Brooks quotes Erica O’Malley, Grant Thornton’s national managing partner of diversity and inclusion, who says: “It’s no longer feasible for U.S. businesses to adopt a sit-and-wait policy when it comes to promoting women to senior management roles, particularly when so many other nations — developed and emerging — are more rapidly realizing the benefits of diverse senior leadership,”
It’s worth looking at this year’s complete rankings to see how far behind we really are.
THE TOP COUNTRIES: Russia – 43 percent; Indonesia – 41 percent (tie); Latvia – 41 percent (tie); Philippines – 40 percent; Lithuania – 39 percent; China (mainland) – 38 percent; Thailand – 38 percent; Estonia – 37 percent; Armenia – 35 percent; Georgia – 35 percent; Peru – 35 percent; Poland – 34 percent; Hong Kong – 33 percent; Botswana – 32 percent; New Zealand – 31 percent; Belgium – 30 percent; Chile – 30 percent; Italy – 30 percent.

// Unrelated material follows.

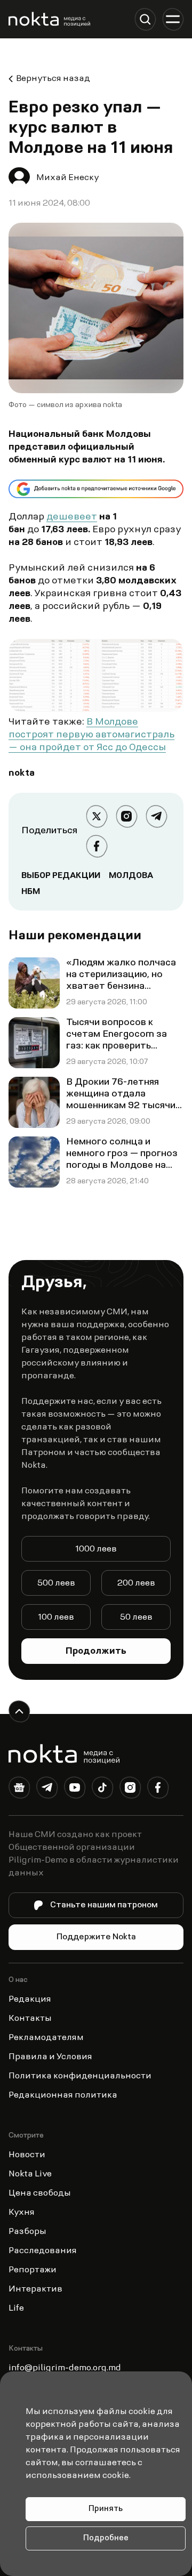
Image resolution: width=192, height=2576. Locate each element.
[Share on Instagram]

THE BOTTOM COUNTRIES: Finland – 29 percent; Greece – 29 percent; Mexico – 28 percent; South Africa – 26 percent; Sweden – 26 percent; Taiwan – 26 percent; Vietnam – 26 percent; Argentina – 25 percent; Malaysia – 25 percent; Turkey – 25 percent; France – 24 percent; Norway – 24 percent; Canada – 23 percent; Ireland – 23 percent; Singapore – 23 percent; Australia – 22 percent; Brazil – 22 percent; Spain – 22 percent; United States – 22 percent; United Kingdom – 20 percent; Denmark – 14 percent; Germany – 14 percent; India – 14 percent; United Aram Emirates – 14 percent; Switzerland – 13 percent; Netherlands – 10 percent;Japan – 9 percent.
It is remarkable how many so-called developed countries rank below 30%, and even below 15% in inclusion. It would be fascinating to study the cultural forces that keep women below the glass ceiling in these nations, and compare the causes.
According to the study, “part of the reason for the U.S.’ low ranking is that many companies aren’t hiring nearly as many women recent college graduates: 20 percent of U.S. businesses said less than 10 percent of their new graduate hires are women, the study found. Moreover, the vast majority of organizations worldwide aren’t taking the time to train women for leadership roles. Only 11 percent of businesses globally have a program to support and mentor women, with 70 percent of companies not even considering starting such programs.”
These are sobering statistics, worthy of future study. How about some stories to start with, experiences and thoughts from the salt mines of leadership development and the business world — what do you think is keeping women out of senior leadership roles in business in the US? And what might change that limitation into an opportunity?